Los personajes de «InuYasha», son de Rumiko Takahashi.
[Este fanfic está dedicado a Breen Martínez López]
EL DESAHOGO
1.
—Sango está muy extraña. ¿No lo crees, InuYasha?
El aludido no dijo absolutamente nada, sumido en sus pensamientos. Maldición… ya casi era el tiempo y odiaba esos momentos. No entendió bien qué fue lo que le dijo Kagome. Tan inmerso en sus sensaciones y problemas estaba, que ni siquiera había podido procesar el diálogo que ella intentaba formar. Sintió a Shippō saltar a su hombro y no se inmutó. Higurashi solo agachó la mirada, algo consternada. Siguió caminando con su bicicleta.

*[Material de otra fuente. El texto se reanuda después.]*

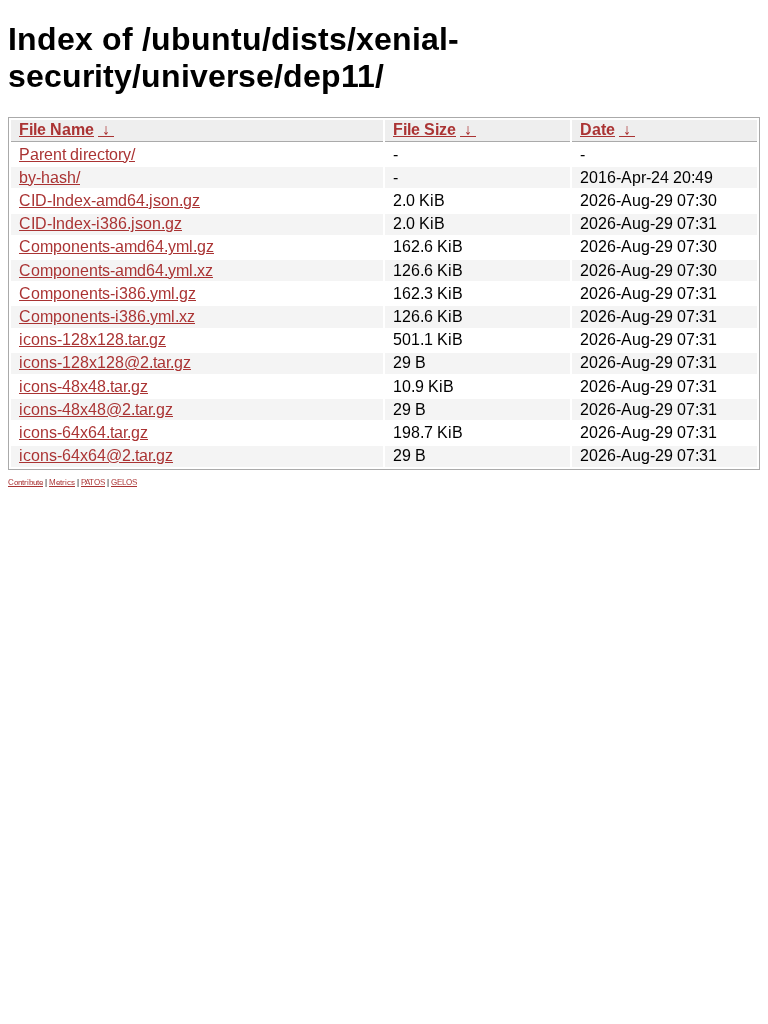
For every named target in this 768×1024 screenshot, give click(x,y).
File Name (56, 129)
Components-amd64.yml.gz (116, 246)
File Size (424, 129)
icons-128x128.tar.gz (92, 339)
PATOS (93, 482)
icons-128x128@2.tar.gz (105, 362)
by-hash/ (49, 177)
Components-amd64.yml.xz (116, 270)
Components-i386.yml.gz (107, 293)
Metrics (62, 482)
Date (597, 129)
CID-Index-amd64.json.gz (109, 200)
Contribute (25, 482)
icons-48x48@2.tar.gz (96, 409)
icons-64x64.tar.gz (83, 432)
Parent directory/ (77, 154)
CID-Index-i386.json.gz (100, 223)
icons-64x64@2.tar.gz (96, 455)
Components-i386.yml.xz (107, 316)
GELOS (124, 482)
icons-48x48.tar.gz (83, 386)
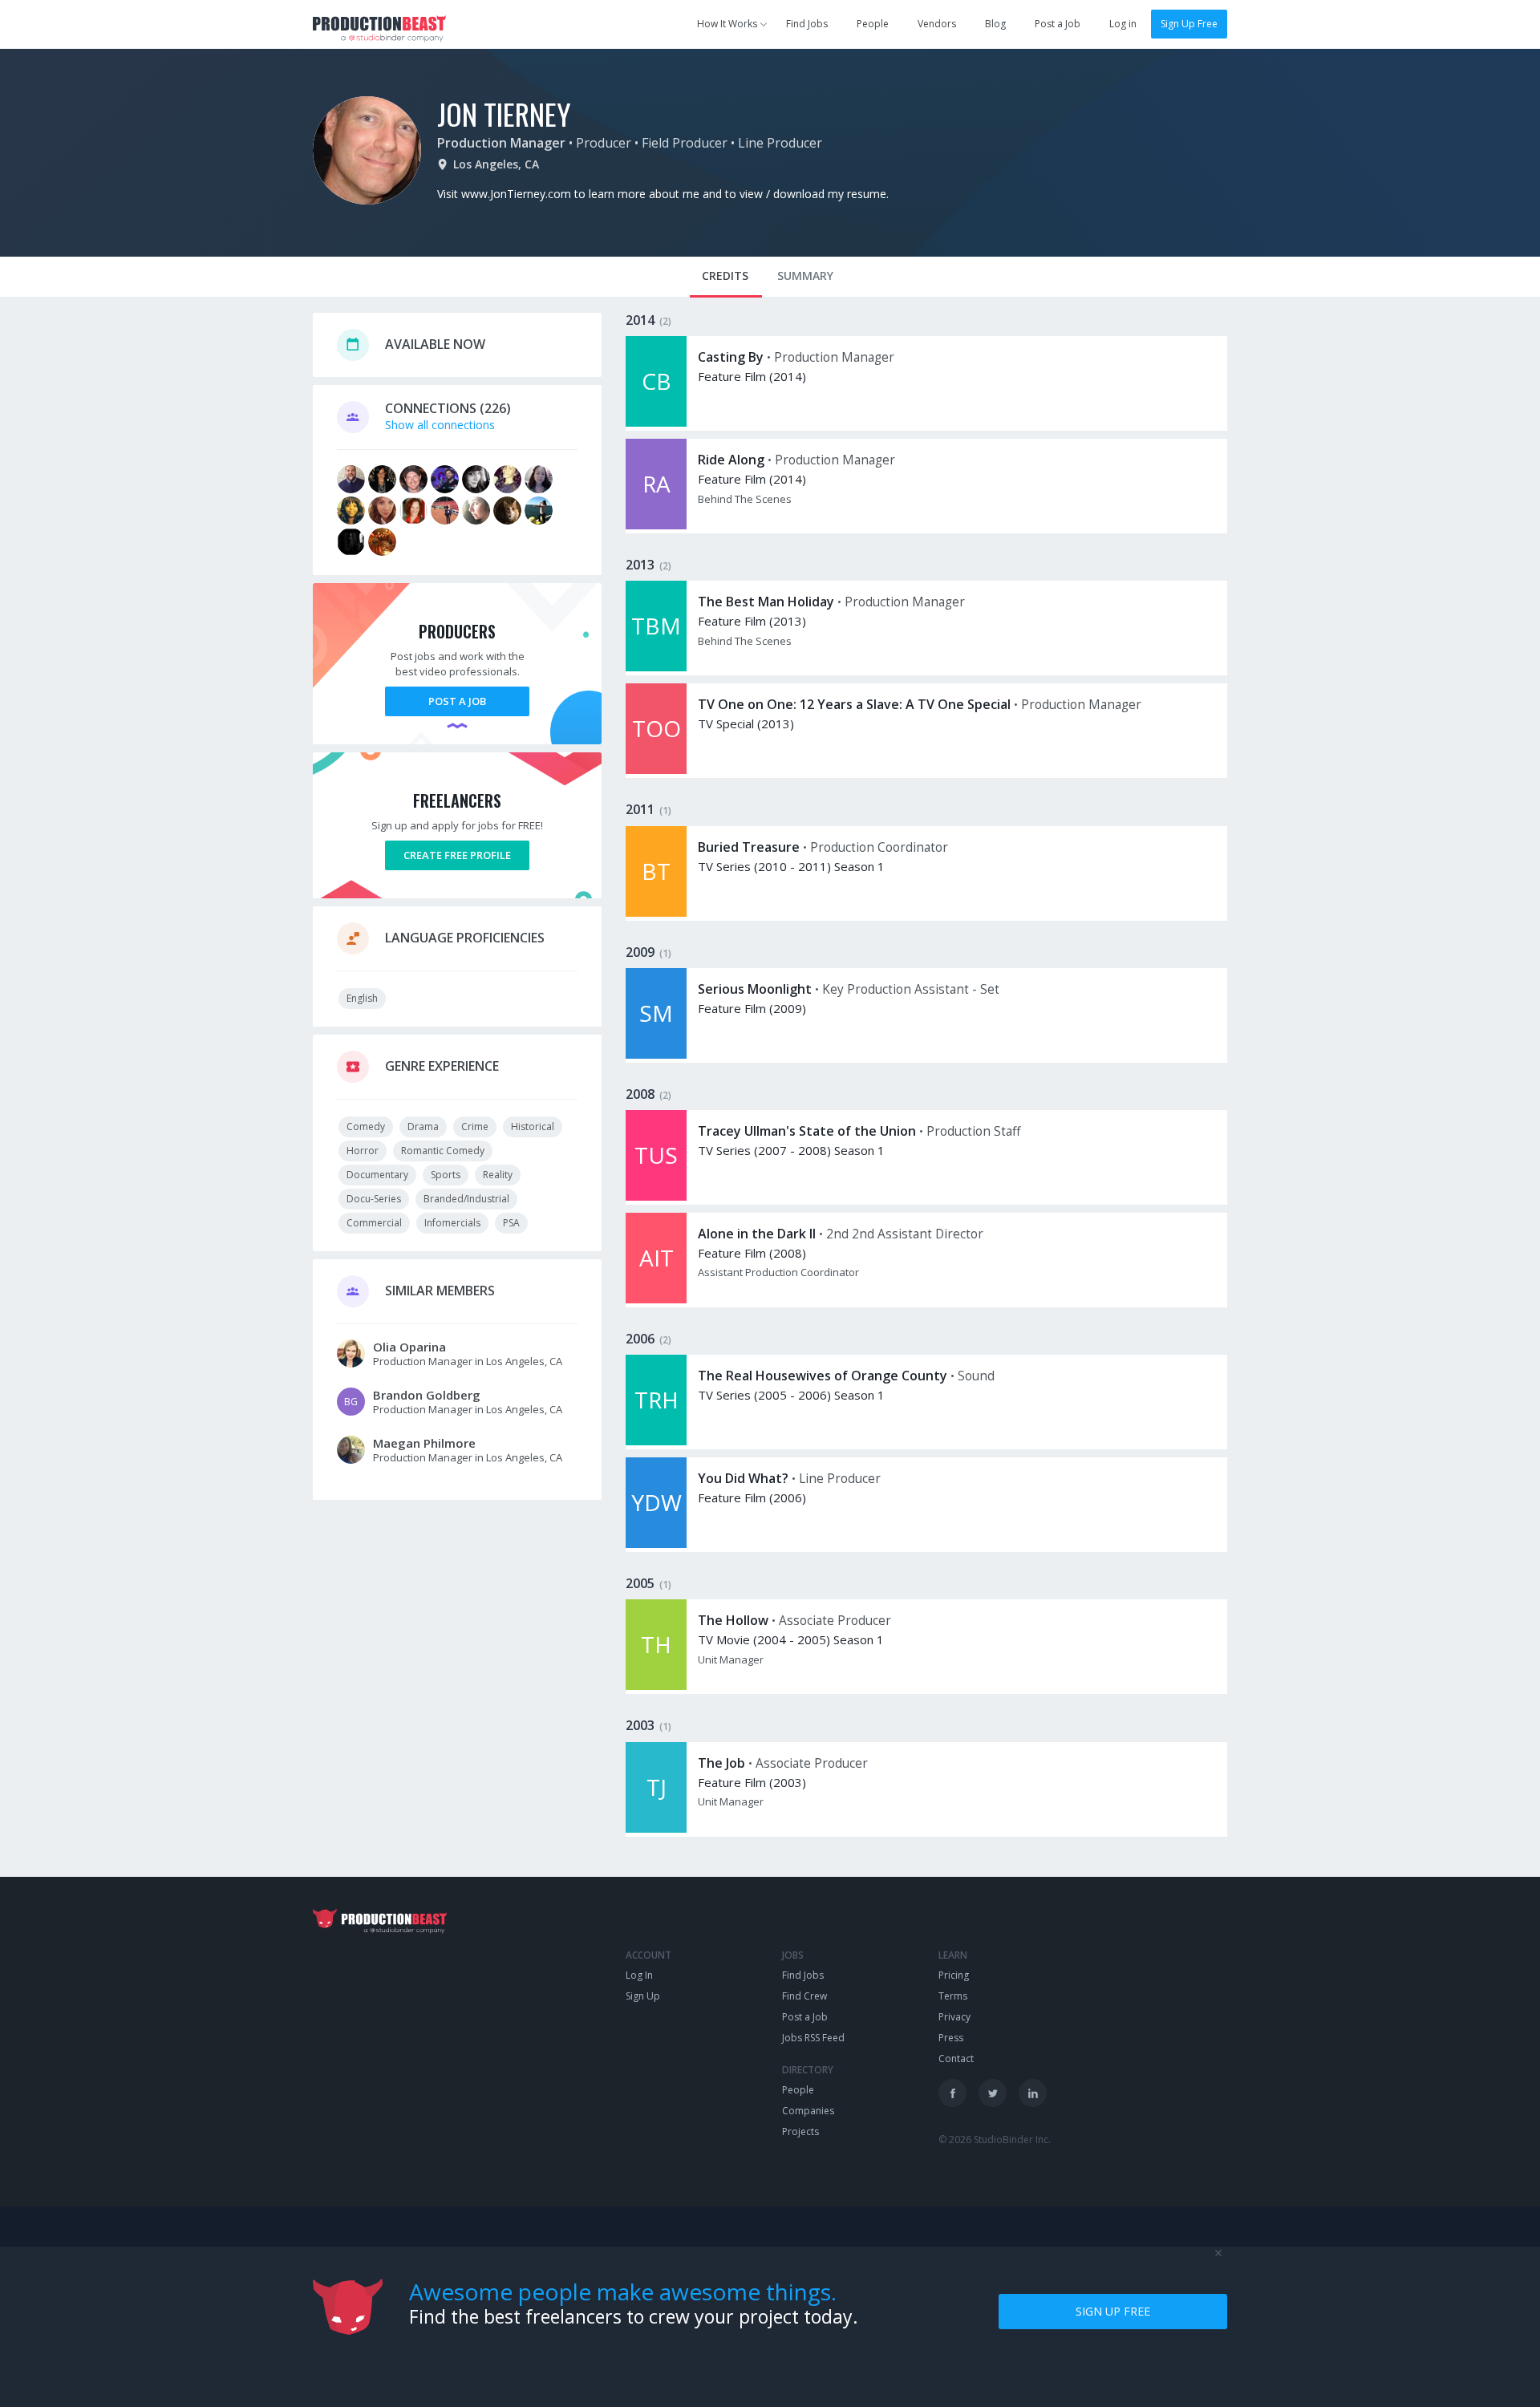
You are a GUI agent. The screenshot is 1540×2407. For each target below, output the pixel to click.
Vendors (937, 23)
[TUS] (656, 1196)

Tras ellos, en silencio, caminaba Miroku, con un semblante tenso y dolido. Parecía librar una batalla interna. Kirara, extrañamente hecha pantera, iba a lado de su dueña. Se suponía que la gata estaba en su estado normal todo el tiempo que no había batalla, pero en ese momento, no despegaba la vista de Sango. En algunos momentos, su cola amarilla se erizaba. Podía sentir las vibras que emanaba la exterminadora.
El ambiente fue pesado. Durante todo el camino, nadie dijo absolutamente nada.
—Debemos acampar. —Soltó el monje, parando en seco. Todos, excepto Kirara y Sango, regresaron a verlo—. Hay una aldea cerca de aquí. No es demasiado lejos. —Su tono era tan cortante, que Kagome comenzó a creer que estaba hablando con otra persona.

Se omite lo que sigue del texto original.